The patient's condition started improving with increase in MAP around 6 h after starting CVVHDF. Another session of CVVHDF with charcoal hemoperfusion with IV lipid emulsion was given after 24 h. Vasopressors were progressively weaned off in the next 96 h and stopped on day 7. The infusions of glucagon, calcium and insulin-dextrose were continued for 96 h and then gradually stopped. CVVHDF without charcoal hemoperfusion was stopped on day 12 as patient's renal functions started improving. Total dose of glucagon used was 252 mg, calcium gluconate was 64 g and insulin was 2000 IU. The patient was extubated on day 11 and transferred to wards on day 13.

Discussion

Amlodipine is a CCB of dihydropyridine class and is prescribed for the treatment of hypertension, angina pectoris and congestive heart failure.[4] It has predominant effect on vascular smooth muscle cellas and causes marked peripheral vasodilatation and hypotension although it also causes coronary vasodilation.[4] It is fully absorbed from the gastrointestinal tract with peak plasma levels reaching in 6-12 h, has a large volume of distribution and is extensively distributed in tissues and organs.

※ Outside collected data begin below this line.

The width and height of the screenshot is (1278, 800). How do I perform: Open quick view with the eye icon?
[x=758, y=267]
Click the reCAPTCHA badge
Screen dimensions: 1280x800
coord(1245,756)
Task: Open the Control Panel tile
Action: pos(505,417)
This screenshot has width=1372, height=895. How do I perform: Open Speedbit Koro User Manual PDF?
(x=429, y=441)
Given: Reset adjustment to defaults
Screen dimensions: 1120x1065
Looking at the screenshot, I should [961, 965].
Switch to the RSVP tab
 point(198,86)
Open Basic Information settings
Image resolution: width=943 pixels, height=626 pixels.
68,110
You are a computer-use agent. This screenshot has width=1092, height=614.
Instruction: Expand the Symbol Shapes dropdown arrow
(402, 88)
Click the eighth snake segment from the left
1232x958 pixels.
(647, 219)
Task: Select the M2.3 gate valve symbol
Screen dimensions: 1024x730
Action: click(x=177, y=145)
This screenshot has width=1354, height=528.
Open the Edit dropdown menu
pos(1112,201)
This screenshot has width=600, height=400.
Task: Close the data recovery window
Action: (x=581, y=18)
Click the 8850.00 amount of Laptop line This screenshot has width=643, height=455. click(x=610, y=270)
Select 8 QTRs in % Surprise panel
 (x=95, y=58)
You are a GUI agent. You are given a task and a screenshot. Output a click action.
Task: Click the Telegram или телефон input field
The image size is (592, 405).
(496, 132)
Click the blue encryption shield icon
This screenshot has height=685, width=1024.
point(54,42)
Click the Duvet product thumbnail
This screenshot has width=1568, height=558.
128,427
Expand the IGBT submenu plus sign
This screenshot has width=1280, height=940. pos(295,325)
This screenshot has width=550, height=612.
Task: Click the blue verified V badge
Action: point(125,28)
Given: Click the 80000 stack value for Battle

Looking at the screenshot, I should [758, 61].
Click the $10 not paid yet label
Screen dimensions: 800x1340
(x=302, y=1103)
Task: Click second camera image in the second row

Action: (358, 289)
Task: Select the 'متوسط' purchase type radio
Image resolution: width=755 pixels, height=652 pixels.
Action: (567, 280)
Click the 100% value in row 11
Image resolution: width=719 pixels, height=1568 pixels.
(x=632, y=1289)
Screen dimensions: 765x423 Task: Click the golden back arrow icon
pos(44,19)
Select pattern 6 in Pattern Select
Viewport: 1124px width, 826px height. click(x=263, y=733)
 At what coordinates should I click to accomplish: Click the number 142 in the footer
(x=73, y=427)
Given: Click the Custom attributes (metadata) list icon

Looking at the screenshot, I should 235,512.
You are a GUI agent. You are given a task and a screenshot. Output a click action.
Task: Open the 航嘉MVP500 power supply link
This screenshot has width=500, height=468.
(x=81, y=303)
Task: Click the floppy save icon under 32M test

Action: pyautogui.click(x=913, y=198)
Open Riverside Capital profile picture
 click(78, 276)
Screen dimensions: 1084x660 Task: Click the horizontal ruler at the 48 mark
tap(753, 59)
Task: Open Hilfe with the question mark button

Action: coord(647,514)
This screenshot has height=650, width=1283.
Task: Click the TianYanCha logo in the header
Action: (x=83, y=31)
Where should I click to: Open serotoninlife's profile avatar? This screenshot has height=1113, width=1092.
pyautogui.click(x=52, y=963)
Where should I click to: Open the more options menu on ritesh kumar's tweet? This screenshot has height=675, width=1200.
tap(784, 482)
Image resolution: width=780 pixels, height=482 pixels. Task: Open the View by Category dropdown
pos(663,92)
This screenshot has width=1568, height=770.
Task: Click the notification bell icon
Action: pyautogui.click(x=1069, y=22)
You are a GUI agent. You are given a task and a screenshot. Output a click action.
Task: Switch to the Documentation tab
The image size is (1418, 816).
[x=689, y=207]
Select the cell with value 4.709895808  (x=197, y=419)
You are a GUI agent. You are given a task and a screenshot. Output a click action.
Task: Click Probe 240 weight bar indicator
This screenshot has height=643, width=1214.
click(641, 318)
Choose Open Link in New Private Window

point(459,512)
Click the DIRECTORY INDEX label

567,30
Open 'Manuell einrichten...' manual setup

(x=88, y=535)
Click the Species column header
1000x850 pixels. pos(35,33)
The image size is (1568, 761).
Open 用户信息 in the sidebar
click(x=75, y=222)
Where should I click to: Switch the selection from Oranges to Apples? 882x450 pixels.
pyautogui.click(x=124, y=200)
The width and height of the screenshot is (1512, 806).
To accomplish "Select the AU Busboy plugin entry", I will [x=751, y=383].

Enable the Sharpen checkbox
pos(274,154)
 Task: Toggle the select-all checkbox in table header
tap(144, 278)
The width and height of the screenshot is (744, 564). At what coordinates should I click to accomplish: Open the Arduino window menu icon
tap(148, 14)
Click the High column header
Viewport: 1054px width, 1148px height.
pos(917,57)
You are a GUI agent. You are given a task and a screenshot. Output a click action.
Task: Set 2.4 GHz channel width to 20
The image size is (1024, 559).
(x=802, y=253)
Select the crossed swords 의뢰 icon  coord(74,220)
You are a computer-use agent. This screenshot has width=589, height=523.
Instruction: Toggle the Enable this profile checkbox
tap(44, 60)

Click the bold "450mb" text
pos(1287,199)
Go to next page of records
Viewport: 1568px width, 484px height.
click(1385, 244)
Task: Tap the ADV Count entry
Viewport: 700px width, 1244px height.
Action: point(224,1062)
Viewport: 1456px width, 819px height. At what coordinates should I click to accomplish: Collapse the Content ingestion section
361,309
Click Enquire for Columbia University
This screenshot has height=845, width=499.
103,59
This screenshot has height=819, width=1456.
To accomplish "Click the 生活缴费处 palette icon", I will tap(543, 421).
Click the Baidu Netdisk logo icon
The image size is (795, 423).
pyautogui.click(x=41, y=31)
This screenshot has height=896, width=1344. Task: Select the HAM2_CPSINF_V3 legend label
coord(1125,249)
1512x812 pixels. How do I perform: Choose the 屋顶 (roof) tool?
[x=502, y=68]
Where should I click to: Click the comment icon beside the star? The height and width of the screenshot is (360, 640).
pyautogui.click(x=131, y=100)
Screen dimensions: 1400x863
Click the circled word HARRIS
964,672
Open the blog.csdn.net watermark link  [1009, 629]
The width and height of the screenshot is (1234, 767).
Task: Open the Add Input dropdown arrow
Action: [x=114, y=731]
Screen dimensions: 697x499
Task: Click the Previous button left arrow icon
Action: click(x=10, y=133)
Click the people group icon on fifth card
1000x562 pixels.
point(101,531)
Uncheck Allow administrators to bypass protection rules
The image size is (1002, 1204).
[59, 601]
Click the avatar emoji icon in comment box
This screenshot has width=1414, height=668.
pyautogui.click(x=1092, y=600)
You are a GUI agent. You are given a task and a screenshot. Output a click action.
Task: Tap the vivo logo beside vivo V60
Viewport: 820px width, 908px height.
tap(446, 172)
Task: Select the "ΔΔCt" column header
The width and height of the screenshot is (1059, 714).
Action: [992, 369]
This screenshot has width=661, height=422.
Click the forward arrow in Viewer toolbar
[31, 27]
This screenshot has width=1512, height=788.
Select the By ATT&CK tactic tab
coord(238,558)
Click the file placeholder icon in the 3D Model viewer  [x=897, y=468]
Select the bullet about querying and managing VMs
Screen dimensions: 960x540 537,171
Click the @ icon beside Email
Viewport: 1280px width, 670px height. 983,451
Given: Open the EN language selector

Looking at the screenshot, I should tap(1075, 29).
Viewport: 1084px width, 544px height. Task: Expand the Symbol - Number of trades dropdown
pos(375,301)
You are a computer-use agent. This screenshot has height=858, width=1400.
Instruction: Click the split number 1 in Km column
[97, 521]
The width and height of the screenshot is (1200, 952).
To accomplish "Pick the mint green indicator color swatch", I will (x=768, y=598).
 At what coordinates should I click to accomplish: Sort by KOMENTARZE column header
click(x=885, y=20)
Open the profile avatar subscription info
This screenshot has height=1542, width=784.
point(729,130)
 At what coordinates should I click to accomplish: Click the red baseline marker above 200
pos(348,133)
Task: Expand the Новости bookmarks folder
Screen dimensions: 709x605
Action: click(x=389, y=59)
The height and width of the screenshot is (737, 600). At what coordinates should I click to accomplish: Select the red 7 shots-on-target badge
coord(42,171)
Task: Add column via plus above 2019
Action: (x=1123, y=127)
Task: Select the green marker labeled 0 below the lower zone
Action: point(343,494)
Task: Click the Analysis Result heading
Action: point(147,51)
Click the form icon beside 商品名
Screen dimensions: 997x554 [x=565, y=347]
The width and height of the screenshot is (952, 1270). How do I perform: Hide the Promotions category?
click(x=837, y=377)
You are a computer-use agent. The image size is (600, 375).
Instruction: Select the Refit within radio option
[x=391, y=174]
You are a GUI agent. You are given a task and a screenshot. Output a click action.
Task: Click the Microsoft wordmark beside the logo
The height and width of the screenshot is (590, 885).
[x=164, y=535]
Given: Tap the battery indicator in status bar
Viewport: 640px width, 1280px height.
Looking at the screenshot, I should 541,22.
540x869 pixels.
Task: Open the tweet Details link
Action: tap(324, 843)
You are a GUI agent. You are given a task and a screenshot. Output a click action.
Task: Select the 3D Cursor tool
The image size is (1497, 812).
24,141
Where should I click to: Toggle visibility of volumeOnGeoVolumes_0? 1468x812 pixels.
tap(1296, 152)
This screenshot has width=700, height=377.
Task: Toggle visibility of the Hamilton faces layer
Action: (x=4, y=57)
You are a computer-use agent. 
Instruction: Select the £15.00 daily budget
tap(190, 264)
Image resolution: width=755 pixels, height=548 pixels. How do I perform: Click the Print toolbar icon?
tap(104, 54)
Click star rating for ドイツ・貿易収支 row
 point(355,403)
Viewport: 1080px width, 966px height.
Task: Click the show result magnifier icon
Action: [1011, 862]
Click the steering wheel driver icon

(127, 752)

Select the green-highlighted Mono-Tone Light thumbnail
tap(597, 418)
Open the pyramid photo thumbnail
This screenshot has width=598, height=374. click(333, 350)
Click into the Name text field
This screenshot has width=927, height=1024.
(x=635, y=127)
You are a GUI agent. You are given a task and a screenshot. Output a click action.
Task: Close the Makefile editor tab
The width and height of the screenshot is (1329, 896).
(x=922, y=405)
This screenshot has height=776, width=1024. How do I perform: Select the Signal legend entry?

The drug is highly lipophilic with 97.5% being protein bound. It undergoes extensive hepatic metabolism to inactive metabolites with a mean elimination half-life of 35-50 h.[5]

Physical symptoms of amlodipine overdose are nonspecific such as headache, nausea, abdominal pain, and edema, which go unreported. The management of CCB overdose includes gastrointestinal decontamination with activated charcoal and total gut lavage with polyethylene glycol along with IV fluids, vasopressors, glucagon and/or calcium infusions.[6] Specific antidote is calcium gluconate or chloride. Other measures which can be tried include hyperinsulinemia-euglycemia therapy.[7] However, in patients with shock refractory to these therapies, anecdotal therapies have been tried with some success. These include CVVHDF without charcoal hemoperfusion,[8] IV lipid emulsion,[9] levosimendan,[10] methylene blue,[11] intra-aortic balloon pump,[12] and extracorporeal life support.[1314] All these modalities were used as single rescue therapy as these patients had consumed smaller dose of CCBs and were less seriously ill than our patient.

Theoretically, hemodialysis is ineffective for removal of drugs that are highly protein bound.[6] The shock in our patient was refractory to all other measures, which prompted us to use a combination of IV lipid emulsion, CVVHDF and charcoal hemoperfusion as a rescue therapy. Our case was unique because, to the best of our knowledge, multiple therapeutic modalities had not been combined previously. Our patient showed a dramatic response to this triple therapy.

The limitation of our case report is the absence of drug levels of amlodipine in our institution and hence the effect of IV lipid emulsion and charcoal hemoperfusion on serum concentration of amlodipine could not be ascertained.

Conclusion

Management of massive CCB overdose requires combined use of fluid resuscitation, vasopressors, calcium and glucagon infusions to improve organ perfusion. IV lipid emulsion for binding of CCB's followed by the use of extracorporeal therapies like CVVHDF with charcoal hemoperfusion for removal of CCB from circulation may be tried as rescue therapies in patients with shock refractory to standard measures.